In contemporary speculative philosophy there is a tendency to theorize about the alien. Among these theories are the xenophenomenology of Dylan Trigg, the alien phenomenology of Ian Bogost, and the weird realism of Graham Harman. All of them assert that the alien is all around us and that we will see it if only we look. Nevertheless, they are all inexplicably ready to ignore the actual encounter with the unknown and the truly alien during the scientific investigation of unidentified flying objects (UFOs) undertaken by the United States Air Force in 1947. The article maintains that the UFO investigations are an indispensable resource without which no theories of the alien and the weird can in principle be developed. Only a thorough analysis of the scientific sources describing the encounter with UFOs will enable us apprehend the alien in itself without reducing it to the alien for us. To demonstrate this point, the author first examines the discourses about UFOs that have dominated mass culture from the 1940s through the 2000s when those discourses were finally marginalized. He identifies seven main types of discourse that gradually supersede each other: 1) encounter with the unknown, 2) guests from other planets, 3) mythological explanation of flying saucers, 4) paleocontact, 5) spiritual dimensions of the contact, 6) alien conspiracy, 7) abductions.
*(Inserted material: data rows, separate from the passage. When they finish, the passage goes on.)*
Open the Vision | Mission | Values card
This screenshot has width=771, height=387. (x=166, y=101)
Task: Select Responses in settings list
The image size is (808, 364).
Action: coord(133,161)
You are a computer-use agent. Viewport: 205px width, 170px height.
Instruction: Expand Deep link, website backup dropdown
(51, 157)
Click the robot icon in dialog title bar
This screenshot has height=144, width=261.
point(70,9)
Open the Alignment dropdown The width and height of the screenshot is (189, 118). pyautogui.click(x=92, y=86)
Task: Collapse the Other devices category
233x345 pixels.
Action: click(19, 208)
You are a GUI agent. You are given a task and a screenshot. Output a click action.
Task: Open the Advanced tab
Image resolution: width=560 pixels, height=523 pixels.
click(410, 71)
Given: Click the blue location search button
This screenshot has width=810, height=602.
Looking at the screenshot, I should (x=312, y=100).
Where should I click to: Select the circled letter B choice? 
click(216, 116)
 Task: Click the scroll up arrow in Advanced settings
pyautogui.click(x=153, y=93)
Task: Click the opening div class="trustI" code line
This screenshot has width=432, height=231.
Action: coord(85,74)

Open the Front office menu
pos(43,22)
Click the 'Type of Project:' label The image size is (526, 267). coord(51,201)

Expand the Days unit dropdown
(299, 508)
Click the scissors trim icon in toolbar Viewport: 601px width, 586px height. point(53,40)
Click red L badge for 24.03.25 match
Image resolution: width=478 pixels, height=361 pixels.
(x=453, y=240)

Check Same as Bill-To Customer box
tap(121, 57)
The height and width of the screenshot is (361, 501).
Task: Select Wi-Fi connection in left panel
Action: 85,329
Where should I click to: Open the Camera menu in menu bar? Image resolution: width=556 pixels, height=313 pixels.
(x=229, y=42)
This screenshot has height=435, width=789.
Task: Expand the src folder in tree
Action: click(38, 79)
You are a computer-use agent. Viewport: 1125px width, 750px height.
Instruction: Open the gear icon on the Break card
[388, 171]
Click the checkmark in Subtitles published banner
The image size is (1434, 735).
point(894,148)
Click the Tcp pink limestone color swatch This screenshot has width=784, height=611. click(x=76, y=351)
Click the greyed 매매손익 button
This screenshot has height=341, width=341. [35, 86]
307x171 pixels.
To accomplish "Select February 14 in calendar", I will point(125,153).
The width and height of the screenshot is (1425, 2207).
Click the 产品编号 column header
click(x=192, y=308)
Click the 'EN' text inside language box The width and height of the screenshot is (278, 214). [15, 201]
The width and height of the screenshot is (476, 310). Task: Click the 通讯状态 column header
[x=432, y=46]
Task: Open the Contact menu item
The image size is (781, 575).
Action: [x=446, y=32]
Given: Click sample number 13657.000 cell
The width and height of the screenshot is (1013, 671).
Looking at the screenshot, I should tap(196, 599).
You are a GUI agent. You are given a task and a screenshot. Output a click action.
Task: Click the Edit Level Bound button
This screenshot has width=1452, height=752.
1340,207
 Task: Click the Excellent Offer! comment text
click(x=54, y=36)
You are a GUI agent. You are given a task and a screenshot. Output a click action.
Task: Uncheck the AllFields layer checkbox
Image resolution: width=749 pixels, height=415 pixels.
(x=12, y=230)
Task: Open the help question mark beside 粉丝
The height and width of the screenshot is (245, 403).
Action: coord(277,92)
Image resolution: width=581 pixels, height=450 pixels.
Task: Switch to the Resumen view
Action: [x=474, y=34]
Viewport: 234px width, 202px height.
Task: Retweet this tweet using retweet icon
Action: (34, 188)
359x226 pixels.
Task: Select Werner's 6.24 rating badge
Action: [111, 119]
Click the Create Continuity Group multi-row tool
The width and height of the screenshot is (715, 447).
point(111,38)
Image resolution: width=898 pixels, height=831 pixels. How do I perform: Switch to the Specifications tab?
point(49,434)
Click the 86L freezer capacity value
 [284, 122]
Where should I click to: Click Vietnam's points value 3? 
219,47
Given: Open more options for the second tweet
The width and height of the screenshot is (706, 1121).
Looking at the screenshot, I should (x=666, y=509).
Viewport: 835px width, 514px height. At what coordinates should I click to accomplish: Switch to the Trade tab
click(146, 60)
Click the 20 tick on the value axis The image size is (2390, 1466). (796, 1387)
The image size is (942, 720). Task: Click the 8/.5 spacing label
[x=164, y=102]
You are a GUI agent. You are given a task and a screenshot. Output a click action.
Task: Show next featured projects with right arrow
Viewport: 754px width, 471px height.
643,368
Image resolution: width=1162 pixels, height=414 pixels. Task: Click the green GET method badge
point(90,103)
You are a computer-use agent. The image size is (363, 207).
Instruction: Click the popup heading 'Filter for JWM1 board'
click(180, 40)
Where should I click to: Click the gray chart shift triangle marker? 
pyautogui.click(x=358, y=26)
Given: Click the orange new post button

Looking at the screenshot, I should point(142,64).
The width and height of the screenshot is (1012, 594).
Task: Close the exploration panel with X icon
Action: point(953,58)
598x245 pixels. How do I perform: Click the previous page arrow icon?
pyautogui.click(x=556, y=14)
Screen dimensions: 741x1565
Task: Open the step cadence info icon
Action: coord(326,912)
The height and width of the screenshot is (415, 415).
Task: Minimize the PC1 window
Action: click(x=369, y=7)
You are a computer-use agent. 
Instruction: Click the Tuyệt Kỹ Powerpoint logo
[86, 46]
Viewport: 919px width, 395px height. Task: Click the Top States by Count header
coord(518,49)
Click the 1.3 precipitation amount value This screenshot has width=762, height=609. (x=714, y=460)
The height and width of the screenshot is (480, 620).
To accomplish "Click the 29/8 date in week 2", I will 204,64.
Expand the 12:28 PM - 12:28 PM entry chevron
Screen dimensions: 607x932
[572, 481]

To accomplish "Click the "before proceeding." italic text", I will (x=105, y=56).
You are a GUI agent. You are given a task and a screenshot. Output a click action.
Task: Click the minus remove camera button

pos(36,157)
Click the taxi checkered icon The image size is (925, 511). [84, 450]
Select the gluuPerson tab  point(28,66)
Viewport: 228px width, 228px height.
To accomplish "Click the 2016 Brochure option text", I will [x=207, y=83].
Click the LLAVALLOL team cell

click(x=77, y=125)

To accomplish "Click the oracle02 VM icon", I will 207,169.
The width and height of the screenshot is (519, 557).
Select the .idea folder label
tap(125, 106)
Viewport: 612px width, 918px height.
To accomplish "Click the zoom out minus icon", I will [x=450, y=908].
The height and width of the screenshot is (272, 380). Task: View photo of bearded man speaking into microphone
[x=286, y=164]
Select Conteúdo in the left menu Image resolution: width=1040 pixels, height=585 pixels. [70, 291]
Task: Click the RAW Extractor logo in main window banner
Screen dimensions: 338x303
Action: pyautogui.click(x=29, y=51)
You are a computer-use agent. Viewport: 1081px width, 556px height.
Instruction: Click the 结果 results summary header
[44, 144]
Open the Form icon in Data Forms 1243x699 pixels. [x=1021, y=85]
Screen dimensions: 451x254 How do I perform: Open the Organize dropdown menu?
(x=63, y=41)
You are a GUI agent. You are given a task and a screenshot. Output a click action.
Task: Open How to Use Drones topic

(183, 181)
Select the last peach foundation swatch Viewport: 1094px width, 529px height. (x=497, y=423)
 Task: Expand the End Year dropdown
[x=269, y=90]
He then considers what topics occupied researchers during the period in question and how that may be applied in contemporary theories of the alien (through analysis of the methodology of UFO investigations and the classification of types of contacts). Finally he describes in detail the image of the alien popularized by mass culture (at the juncture between contemporary myths about abductions and UFO crashes and their representations in mass culture).